__SHORT TASK__.
Extend the text for mortgage professionals on branding and information security, picking up after its final sentence.

Would you like to make getting loans easier?
Think how much easier it is to sell a brand-name product than an off-brand. People trust a brand name and steer clear of names they don’t recognize. That is why franchising is so successful. It makes the sale much easier and for more money. Yet, few mortgage professionals have developed a brand. Join Scott Seroka for a Webinar series that will help you develop a brand. NAMB members save 50 percent.


Do you comply with federal security policies?
Even small companies are expected to comply with federal guidelines for information security. We have tons of sensitive personal information on our computers and in our files. To help us, FFIEEC has produced the Cyber Security Assessment Tool. One would think this is some computer program that tests how secure your computers are. Wrong. It is 24 pages of double-talk that could have been stated in three sentences. MBA produced a significantly better paper, especially for smaller companies. Don’t fluff this off though. State regulators will be looking for your information security procedures.

__ENTRIES SUPPLIED__.
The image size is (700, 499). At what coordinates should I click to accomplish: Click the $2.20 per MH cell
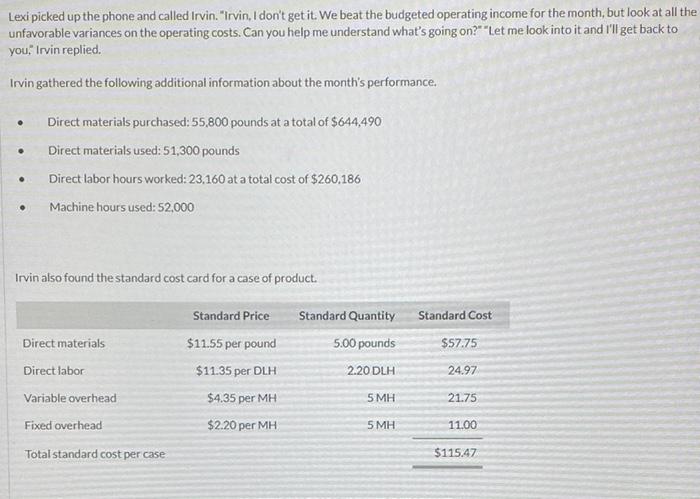click(x=242, y=425)
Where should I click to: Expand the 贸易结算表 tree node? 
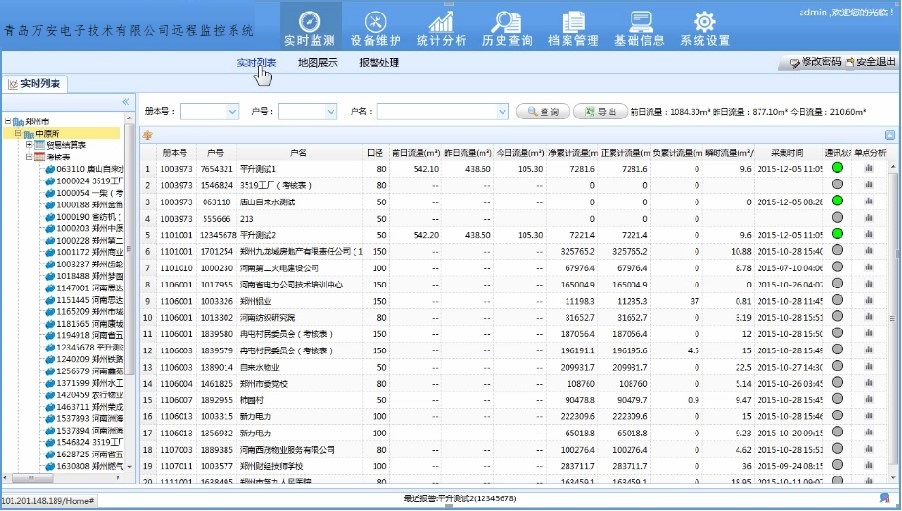coord(29,145)
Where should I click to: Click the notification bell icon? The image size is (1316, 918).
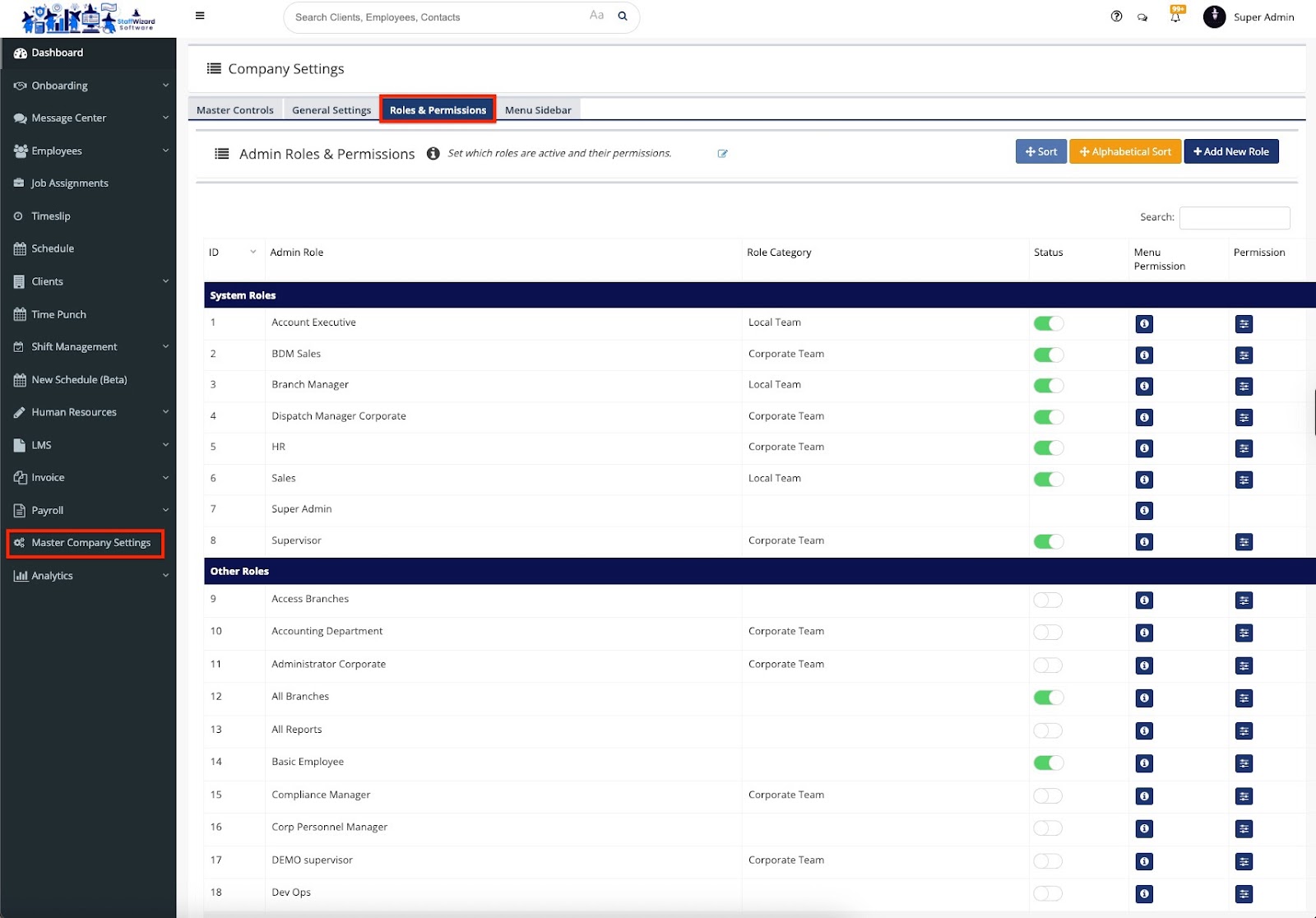(1175, 17)
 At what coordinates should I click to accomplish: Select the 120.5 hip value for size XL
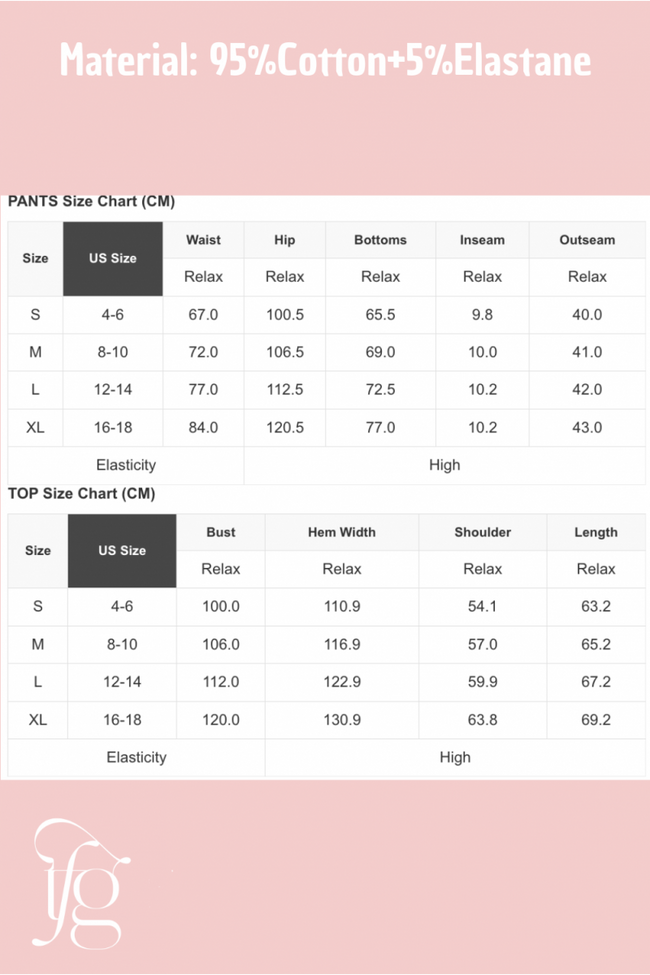click(285, 427)
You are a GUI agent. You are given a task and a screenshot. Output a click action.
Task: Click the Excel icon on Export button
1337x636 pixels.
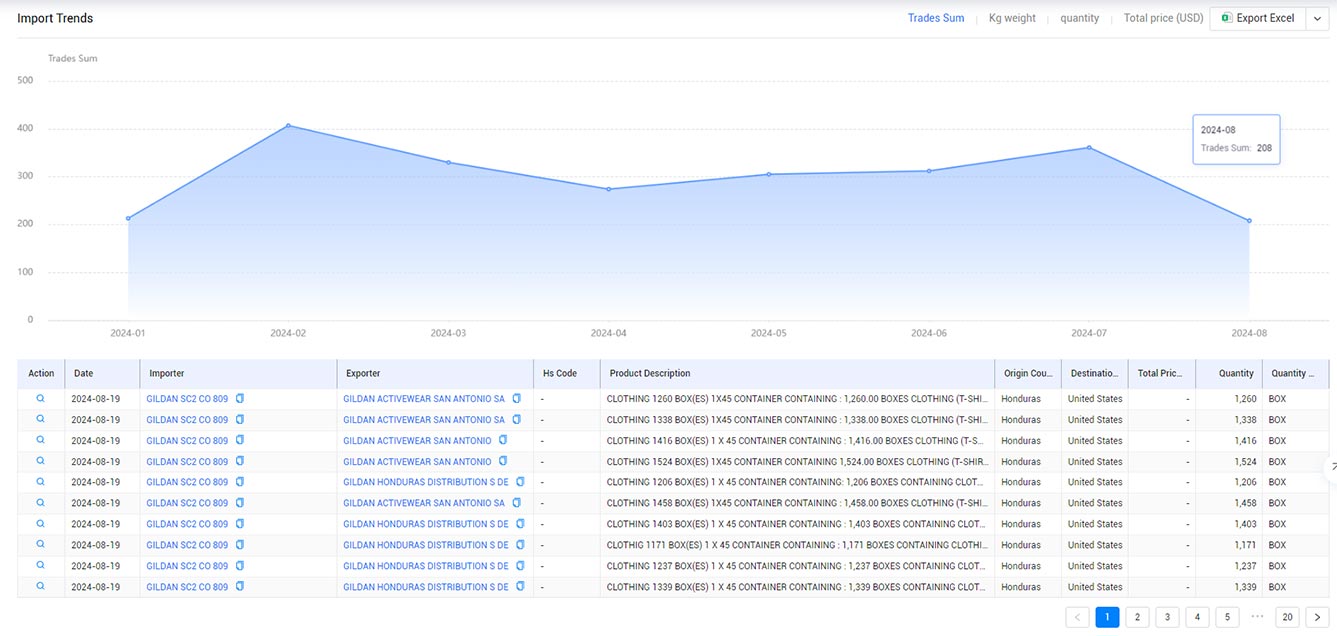pos(1225,18)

__RESPONSE TO THE EXERCISE__.
New York Times quotes NAMB president
The New York Times recently printed an article on Marketing Service Agreements (MSAs). One of the sources of information quoted was NAMB President John Councilman. In polls of NAMB members, most were opposed to these agreements that were tilted in favor the largest banks.


Bill to replace CFPB with commission gaining ground
Texas Republican Randy Neugebauer introduced a bill earlier in the year to replace the CFPB Director with a commission. The bill never got traction because Democrats hated the part where CFPB funds were limited. Neugebauer is offering to modify the funding limitations to mollify claims that he is trying to weaken the Bureau.



Rate outlook
Today was the big day for rates as the Federal Reserve decided to keep its borrowing rate unchanged. The Fed cited problems overseas, slow economic activity, and a lack of inflation as the key reasons.

Things around the world don’t look that rosy. Australia is expected to indicate that it fell into a recession during the first half of this year along with Brazil, Canada, Russia, Venezuela and Argentina.

Now, debate will merely shift to the Oct. 27-28 meeting. If they fail to tighten then, there will most likely be no move until December or January. There are many who are now predicting only a single Fed rate hike, just for symbolic purposes.

Irrespective of whether the Fed raises rates in October or even next near, raises are inevitable. The biggest question if where rates will stabilize over the next 10 years. A very interesting chart from the Third Way shows that even in 1950s, the Fed rate was five percent to six percent. They predict stabilization of that rate to in the four percent to five percent range. Likely, that would put mortgages in the six to seven percent range somewhere in the future.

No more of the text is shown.